The trojan is believed to be the first of its kind to scan for Virtual Network Computing instances. It appears to be a ZIP file, containing pictures from a buddy list member, Elzam said.
“You would receive the file from someone on your contact list, someone that you know, asking if you want to receive some pictures,” he said. “Most people don't think twice before launching it.”
Elzam added that cyberattackers may have chosen to spread the malware via MSN Messenger because the application has a broad international reach and arrives on new PCs.
“I think that, in general, MSN is used more [than AOL Instant Messenger or Yahoo Messenger] in businesses and is more global. Many times we see these people do not operate from the United States, so they go with what they know better,” he said. “I think today that because MSN Messenger comes with every new PC, attackers will target it more.”

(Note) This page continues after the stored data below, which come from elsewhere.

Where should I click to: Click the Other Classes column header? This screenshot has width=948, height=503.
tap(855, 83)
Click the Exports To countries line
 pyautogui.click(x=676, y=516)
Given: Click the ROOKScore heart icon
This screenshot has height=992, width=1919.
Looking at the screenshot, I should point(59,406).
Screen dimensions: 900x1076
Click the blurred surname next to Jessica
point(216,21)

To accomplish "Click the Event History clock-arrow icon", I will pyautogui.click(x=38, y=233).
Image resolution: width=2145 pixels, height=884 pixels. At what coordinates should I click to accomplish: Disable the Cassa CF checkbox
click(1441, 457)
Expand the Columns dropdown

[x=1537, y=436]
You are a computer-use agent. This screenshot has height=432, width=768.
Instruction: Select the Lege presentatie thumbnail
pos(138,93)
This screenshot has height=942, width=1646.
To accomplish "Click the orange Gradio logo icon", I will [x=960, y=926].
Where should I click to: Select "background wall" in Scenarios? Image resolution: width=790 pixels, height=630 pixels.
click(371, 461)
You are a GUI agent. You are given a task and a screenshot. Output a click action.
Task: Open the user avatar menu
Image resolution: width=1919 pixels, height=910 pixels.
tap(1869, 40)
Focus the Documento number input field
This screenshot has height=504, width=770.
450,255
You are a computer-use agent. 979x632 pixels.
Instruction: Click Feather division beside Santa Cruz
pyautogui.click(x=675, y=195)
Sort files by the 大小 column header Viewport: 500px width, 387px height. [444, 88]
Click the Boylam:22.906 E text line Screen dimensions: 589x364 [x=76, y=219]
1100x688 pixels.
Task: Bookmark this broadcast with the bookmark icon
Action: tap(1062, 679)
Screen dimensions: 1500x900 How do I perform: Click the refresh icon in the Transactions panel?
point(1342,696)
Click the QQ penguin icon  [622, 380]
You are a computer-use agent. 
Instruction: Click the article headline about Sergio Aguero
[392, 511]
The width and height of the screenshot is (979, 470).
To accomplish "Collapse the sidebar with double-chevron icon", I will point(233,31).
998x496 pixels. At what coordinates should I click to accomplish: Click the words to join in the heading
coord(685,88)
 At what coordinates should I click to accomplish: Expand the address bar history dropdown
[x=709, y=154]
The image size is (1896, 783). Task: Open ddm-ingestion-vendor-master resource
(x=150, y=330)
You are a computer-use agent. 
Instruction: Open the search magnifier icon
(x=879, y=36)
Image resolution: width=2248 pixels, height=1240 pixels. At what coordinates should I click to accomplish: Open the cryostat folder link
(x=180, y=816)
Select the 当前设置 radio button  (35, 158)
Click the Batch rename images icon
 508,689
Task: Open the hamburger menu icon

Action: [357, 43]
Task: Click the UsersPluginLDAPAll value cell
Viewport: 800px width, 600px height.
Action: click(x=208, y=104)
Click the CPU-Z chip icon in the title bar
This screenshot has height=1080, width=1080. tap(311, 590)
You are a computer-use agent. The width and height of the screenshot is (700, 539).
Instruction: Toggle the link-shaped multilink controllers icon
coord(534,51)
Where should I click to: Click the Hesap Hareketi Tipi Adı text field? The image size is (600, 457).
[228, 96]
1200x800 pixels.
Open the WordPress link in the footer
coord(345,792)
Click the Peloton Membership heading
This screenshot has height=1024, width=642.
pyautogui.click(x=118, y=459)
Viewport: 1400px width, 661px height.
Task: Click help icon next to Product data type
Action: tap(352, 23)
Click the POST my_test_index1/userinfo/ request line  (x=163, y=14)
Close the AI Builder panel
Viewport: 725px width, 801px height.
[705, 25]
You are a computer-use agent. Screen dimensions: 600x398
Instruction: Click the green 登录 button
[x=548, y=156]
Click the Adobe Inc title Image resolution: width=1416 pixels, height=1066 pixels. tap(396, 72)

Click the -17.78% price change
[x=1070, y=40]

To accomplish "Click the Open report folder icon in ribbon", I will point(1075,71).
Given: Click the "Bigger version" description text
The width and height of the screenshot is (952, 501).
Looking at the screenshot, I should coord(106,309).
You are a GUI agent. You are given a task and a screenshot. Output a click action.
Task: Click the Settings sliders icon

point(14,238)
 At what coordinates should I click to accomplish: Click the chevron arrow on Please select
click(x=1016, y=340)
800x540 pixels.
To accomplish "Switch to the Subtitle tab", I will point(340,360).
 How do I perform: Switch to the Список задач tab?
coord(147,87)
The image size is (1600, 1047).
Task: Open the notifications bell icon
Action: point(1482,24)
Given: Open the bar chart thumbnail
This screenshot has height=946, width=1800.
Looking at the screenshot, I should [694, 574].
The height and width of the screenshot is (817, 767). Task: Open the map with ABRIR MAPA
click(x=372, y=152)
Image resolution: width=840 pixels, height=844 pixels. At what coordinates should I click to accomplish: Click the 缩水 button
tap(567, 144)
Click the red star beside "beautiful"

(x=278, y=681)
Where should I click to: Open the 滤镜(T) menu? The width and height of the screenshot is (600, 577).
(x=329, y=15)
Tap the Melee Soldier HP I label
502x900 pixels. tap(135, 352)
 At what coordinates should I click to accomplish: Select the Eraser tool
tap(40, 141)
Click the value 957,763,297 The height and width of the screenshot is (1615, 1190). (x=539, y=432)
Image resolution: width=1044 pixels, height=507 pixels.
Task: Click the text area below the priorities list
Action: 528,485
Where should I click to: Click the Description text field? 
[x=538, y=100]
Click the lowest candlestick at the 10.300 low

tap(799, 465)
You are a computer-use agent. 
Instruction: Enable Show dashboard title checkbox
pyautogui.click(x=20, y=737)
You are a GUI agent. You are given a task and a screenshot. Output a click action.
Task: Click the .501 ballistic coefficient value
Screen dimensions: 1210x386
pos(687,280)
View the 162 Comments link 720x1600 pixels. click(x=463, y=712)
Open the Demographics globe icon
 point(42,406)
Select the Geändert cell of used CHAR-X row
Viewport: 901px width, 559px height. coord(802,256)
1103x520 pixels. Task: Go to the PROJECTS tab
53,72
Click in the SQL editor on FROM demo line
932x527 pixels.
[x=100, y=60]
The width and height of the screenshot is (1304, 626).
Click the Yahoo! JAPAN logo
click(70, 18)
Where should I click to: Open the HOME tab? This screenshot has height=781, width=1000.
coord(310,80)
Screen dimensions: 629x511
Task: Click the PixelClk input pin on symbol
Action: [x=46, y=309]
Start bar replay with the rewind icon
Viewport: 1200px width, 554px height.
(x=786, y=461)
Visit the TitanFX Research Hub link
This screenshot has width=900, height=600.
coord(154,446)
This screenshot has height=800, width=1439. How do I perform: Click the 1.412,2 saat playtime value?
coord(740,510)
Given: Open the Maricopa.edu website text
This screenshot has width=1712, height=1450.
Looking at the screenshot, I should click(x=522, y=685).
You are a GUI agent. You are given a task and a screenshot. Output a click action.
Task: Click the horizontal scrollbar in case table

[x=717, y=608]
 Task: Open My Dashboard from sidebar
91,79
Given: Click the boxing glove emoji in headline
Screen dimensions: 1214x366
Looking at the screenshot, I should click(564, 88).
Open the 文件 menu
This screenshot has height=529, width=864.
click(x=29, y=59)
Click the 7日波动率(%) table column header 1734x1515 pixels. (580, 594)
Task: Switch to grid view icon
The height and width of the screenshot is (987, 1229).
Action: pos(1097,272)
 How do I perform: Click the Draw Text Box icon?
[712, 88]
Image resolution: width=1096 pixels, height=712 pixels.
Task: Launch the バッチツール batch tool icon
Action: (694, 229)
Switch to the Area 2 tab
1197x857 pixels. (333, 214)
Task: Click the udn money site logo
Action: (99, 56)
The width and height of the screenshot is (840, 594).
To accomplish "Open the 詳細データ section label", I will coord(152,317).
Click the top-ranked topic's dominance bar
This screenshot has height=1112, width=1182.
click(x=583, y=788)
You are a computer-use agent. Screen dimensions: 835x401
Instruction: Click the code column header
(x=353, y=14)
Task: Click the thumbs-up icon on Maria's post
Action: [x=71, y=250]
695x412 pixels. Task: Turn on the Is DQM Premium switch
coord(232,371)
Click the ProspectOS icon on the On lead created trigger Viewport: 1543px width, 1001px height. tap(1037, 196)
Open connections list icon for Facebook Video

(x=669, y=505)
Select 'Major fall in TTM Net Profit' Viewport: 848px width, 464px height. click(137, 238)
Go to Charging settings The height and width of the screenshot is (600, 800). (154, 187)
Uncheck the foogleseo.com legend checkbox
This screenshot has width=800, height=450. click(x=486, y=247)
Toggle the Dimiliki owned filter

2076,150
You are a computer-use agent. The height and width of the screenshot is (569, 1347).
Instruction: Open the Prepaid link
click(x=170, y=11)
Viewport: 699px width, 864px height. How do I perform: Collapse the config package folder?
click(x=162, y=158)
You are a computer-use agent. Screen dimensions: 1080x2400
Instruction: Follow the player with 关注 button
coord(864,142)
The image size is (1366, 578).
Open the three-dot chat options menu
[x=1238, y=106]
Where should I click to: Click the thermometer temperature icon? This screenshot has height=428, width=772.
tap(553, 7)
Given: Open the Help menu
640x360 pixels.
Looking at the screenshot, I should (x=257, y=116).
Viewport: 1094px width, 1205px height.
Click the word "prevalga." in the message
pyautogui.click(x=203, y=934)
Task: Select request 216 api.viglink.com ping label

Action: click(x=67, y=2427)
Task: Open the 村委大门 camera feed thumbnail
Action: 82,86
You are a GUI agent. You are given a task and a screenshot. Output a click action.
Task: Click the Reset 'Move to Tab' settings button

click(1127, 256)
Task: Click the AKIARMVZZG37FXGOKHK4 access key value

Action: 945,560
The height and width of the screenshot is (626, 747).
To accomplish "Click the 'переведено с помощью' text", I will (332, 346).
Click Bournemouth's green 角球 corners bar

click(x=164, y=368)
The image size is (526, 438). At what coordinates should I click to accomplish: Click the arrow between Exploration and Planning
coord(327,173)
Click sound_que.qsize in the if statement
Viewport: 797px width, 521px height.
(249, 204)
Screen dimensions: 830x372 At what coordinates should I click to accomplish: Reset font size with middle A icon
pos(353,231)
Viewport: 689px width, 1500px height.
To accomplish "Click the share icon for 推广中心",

Akonix, a San Diego-based messaging security vendor, announced last month that it had tracked 22 malicious code attacks over instant messaging networks during October, as well as a 50 percent increase in threats on peer-to-peer networks.
Don Montgomery, vice president of marketing at Akonix, told SCMagazineUS.com today that John Schiefer, who agreed to plead guilty earlier this month to using botnets to steal PC users' personal information, created his network of zombie PCs via AOL Instant Messenger.
“It's the same kind of thing,” he said. “You can build a botnet through instant messaging – the risk is there, just the visibility [of this trojan] or the knowledge about it has been very limited.”